Excerpted passage:

== Segment start ==

It is well established that our immune systems are compromised by poor diet, stress, pollution and inappropriate use of antibiotics. Antibiotics can cause microbial resistance and therefore more virulent microbes: they also kill off beneficial bacteria leaving the intestines open to invasion by pathogens which can become harmful to the host, causing diarrhoea and septicaemia. The diarrhoea causes loss of vital nutrients, further compromising the immune system. Therefore doctors should be prescribing probiotics, nutritional supplements and improving diets for vulnerable patients and not oversubscribing antibiotics.
On his deathbed Pasteur said: "Bernard was right, the pathogen is nothing, the terrain is everything." Unfortunately Pasteur's legacy is the obsession with the pathogen. Modern medicine has largely forgotten the importance of the terrain.
CARDIAC PHYSIOLOGIST BRIGHTON
Britannia rules both waves and Proms
Sir: May I reassure your correspondent Richard Welch (letter 28 June) that the 200th anniversary of the Battle of Trafalgar will indeed be celebrated at this year's BBC Proms: it suggested our theme of music inspired by the sea, which flows through the entire season.

== Segment end ==

Exercise 1: Summarize the letters to the editor in two sentences.
Exercise 2: Please carry on the letters to the editor, picking up after the final sentence of the note about the Proms.

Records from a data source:
== Segment start ==

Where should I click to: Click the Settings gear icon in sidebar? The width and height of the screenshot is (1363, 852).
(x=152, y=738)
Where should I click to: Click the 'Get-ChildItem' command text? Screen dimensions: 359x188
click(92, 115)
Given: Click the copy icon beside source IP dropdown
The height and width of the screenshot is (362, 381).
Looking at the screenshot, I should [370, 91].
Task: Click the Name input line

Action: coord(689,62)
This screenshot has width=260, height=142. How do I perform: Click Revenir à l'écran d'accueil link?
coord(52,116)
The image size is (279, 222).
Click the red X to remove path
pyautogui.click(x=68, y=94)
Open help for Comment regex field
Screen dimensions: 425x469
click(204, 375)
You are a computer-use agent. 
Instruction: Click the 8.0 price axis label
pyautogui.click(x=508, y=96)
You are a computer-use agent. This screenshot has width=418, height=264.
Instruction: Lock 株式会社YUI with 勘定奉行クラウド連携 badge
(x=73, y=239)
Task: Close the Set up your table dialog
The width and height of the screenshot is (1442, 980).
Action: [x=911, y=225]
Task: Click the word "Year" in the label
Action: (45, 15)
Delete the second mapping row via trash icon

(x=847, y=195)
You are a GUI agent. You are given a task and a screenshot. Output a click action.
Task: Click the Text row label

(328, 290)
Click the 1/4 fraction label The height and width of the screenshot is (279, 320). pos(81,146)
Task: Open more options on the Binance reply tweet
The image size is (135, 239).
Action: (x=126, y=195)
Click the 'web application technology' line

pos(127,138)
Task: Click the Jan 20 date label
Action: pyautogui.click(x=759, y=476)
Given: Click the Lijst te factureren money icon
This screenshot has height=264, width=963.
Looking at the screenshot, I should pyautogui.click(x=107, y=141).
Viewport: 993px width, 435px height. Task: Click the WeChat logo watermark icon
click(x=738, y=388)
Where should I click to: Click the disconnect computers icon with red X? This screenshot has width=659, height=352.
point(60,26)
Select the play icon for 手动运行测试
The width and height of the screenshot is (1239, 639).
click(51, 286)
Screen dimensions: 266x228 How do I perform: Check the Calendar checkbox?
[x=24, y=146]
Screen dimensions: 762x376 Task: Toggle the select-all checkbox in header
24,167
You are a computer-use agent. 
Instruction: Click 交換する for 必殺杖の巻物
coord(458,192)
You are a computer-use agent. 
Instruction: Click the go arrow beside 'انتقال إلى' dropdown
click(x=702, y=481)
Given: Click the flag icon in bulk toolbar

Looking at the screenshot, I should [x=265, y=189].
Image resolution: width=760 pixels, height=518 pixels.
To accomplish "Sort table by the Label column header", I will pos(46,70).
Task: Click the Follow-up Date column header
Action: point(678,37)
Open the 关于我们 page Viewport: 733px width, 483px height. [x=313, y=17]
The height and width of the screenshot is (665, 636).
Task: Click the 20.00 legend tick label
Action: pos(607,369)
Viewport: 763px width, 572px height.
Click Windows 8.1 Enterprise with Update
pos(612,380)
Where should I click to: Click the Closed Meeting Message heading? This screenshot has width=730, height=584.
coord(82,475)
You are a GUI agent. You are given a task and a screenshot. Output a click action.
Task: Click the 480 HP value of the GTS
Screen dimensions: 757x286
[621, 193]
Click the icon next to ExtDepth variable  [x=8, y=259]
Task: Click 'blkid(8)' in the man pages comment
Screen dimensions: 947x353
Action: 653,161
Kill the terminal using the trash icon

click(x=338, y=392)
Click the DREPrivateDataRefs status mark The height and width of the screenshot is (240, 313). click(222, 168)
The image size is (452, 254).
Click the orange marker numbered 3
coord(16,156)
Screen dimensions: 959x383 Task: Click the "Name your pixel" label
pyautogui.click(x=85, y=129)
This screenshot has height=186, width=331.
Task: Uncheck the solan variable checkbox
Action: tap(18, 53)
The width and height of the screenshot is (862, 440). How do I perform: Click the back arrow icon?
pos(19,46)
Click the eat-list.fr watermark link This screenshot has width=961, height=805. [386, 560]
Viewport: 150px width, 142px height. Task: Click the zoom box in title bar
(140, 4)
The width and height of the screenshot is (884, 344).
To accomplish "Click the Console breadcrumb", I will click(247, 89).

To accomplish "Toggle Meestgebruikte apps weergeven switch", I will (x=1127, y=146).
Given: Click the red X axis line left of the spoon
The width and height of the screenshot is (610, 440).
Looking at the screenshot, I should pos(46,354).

== Segment end ==

Exercise answer 1: One letter argues that poor diet, stress, pollution and misuse of antibiotics weaken the immune system, and that antibiotics breed resistant microbes and kill beneficial gut bacteria, so doctors should offer probiotics, supplements and better diets to vulnerable patients instead of overusing antibiotics, a view it ties to Pasteur's deathbed words that the terrain is everything. A second letter assures Richard Welch that this year's BBC Proms will mark the 200th anniversary of the Battle of Trafalgar, which suggested the season's theme of music inspired by the sea.

Exercise answer 2:
Sir Henry Wood's famous "Fantasia on British Sea-Songs" was written 100 years ago for the centenary of Trafalgar, so "Rule, Britannia!" will be performed on the Last Night as he originally arranged it, and thanks to the addition of Proms in the Park around the country, not only Wales, but also England, Scotland and Northern Ireland will be represented in that sequence. I hope Mr Welch may especially approve of the restoration of Wood's original naval bugle calls, which will be sounded around the UK on this special occasion.
DIRECTOR, BBC PROMS LONDON W1
ID: let the people decide
Sir: There ought to be a referendum on something as fundamentally constitutional as identity cards. The United Kingdom had been prepared for a referendum on Europe; now we must be permitted to decide on something equally radical - the government holding of all of our intimate personal data. The Prime Minister spoke on the new Europe directly to the people of Europe: does he not trust his own citizens to decide on the future of our own country?
GERALDINE VAN BUEREN
PROFESSOR OF INTERNATIONAL HUMAN RIGHTS LAW QUEEN MARY COLLEGE UNIVERSITY OF LONDON
Sir: My cat, along with many other pets, has been given a unique identifier in the form of a microchip. Surely in this pet-loving nation what is good enough for our pets is good enough for us - and a lot cheaper than identity cards.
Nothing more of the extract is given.